Different authorities could use different systems. So one might required the pre-agreed format style, another might use voting to resolve and allow any question, a third might use a panel of experts and allow free text questions by only in one domain (eg sports).
A reputation system could keep track of how popular different authorities are for different domains of question.
You’d have to pay a percentage of proceeds to the authorities in order to monetize staying an authority over selling your reputation for a guaranteed win in bitcoins. Especially in a single-authority system.
The basketball score is 94-72 late in the fourth quarter. “Second team wins” contracts go down to pennies on the dollar. But, the arbitrating authority has the fix in for “Second team wins”, and buys out massive numbers of the same contract, then takes vast quantities of money out of the system.
For sports, however, there’s an easy solution. Just have Google be your authority. So, for figuring out who won the Oregon-UCLA game last night, the system would pay out on the results of the Google search “Oregon UCLA basketball score” as of a certain time. Reading your earlier posts this seems like what you already described, though.

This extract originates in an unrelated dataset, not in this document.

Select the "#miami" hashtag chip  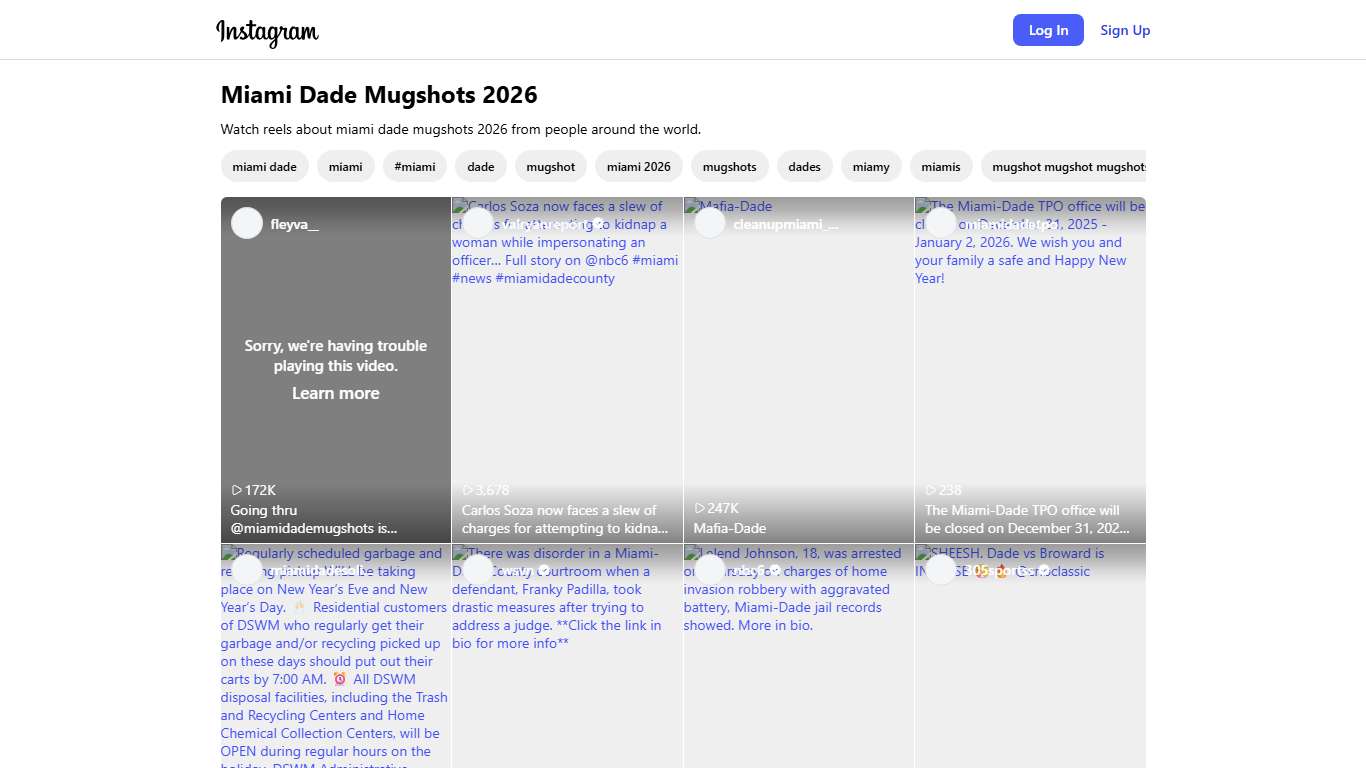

Depends on the authority type. The pre-agreed format type of authority shouldn’t need paying; nor one that relies upon mass voting to make decisions. Because in neither case is there a small group of controllers with the power to ‘fix’ the result.
One that uses a panel of experts will need some way to prevent a cabal of experts colluding together, and some form of reward for their time. The reward might be the reputation they gain from being seen as an expert (like with WikiPedia). The anti-collusion measure might be by having quite a large panel and selecting 7 members from it at random for each decision (preferably, selected only after the bets have been laid). However, yes, the system ought to be set up in a sufficiently flexible manner to allow each authority to be able to set in advance a rate of ‘cut’ for bets using them as the decider (with competition between authorities keeping such rates low).
You need to have someone that you trust to perform that Google search and read it and then decide who won the money. Otherwise the two people who bet might disagree on what the Google search says.
A quick search shows that there are lots of websites providing a ticker of sports results in XML form. Rather than doing a google search which, as you say, would need interpretation, I think it would be more reliable to pick in advance a basket of such XML feeds, where you know in advance the precise format they’ll use to announce the result.